▸ **Work item**: All the records that follow need to be reproduced exactly. Omit the images.

Content starts

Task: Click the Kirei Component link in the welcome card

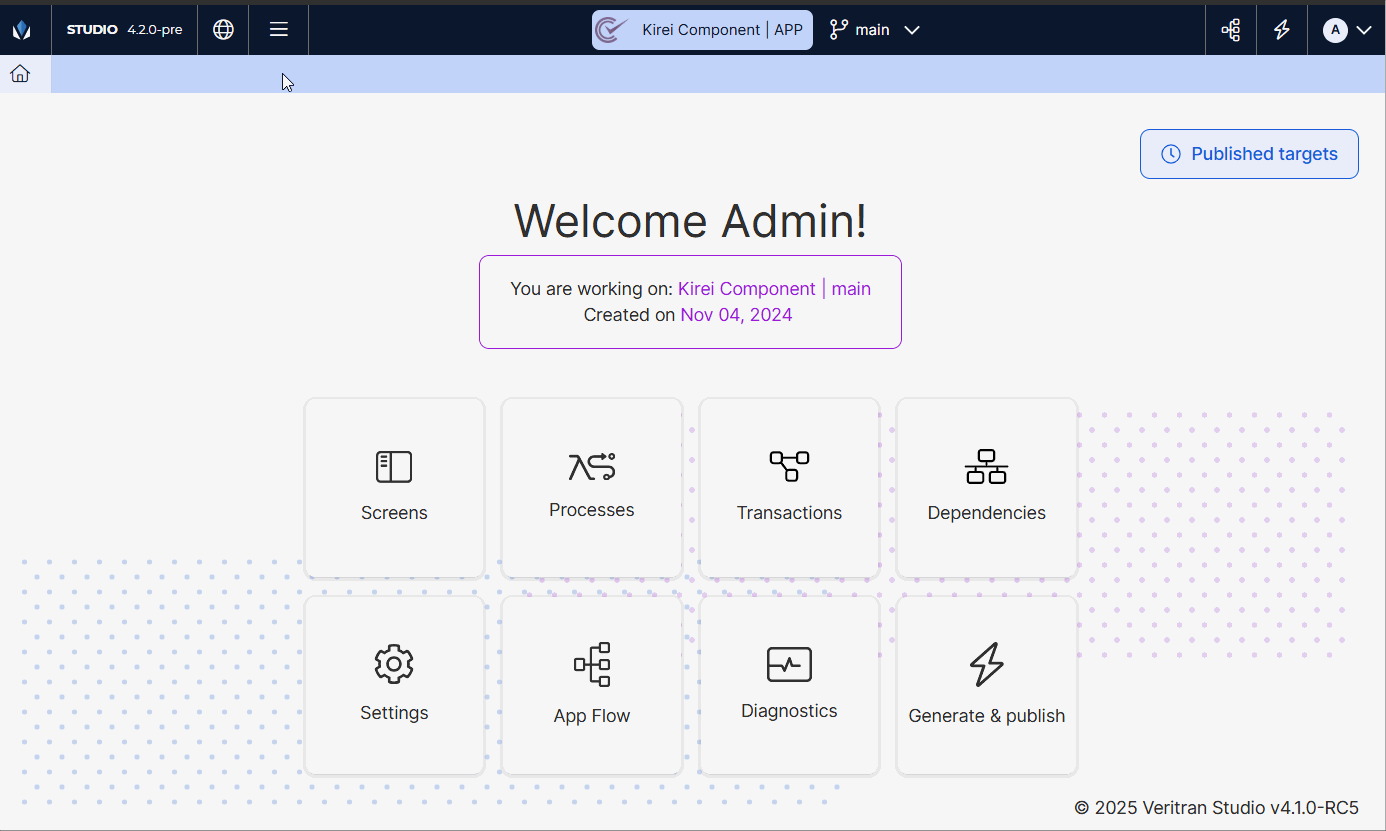Action: tap(746, 289)
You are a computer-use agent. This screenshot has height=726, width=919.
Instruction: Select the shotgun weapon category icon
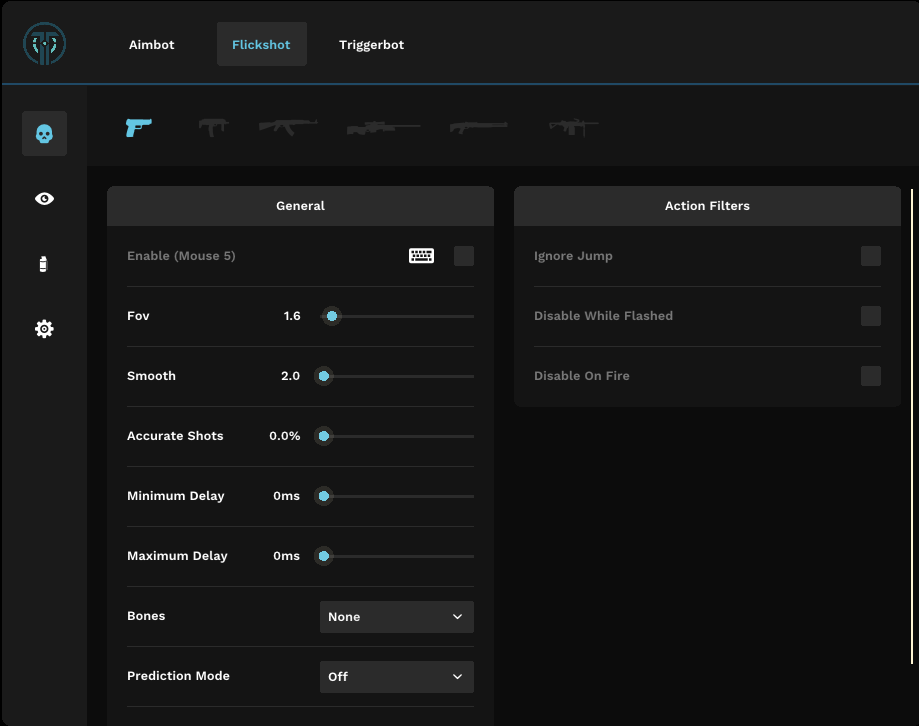point(478,127)
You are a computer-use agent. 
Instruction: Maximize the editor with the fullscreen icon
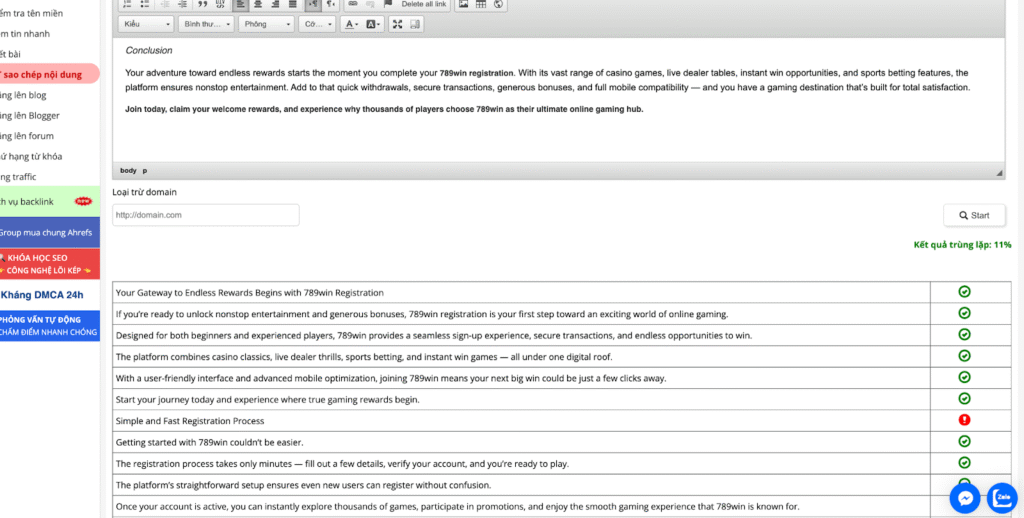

Content ends

▸ **The completed task**:
Task: Click the Kirei Component link in the welcome card

Action: tap(746, 289)
You are a computer-use agent. This screenshot has height=726, width=919.
Instruction: Select the shotgun weapon category icon
point(478,127)
You are a computer-use agent. 
Instruction: Maximize the editor with the fullscreen icon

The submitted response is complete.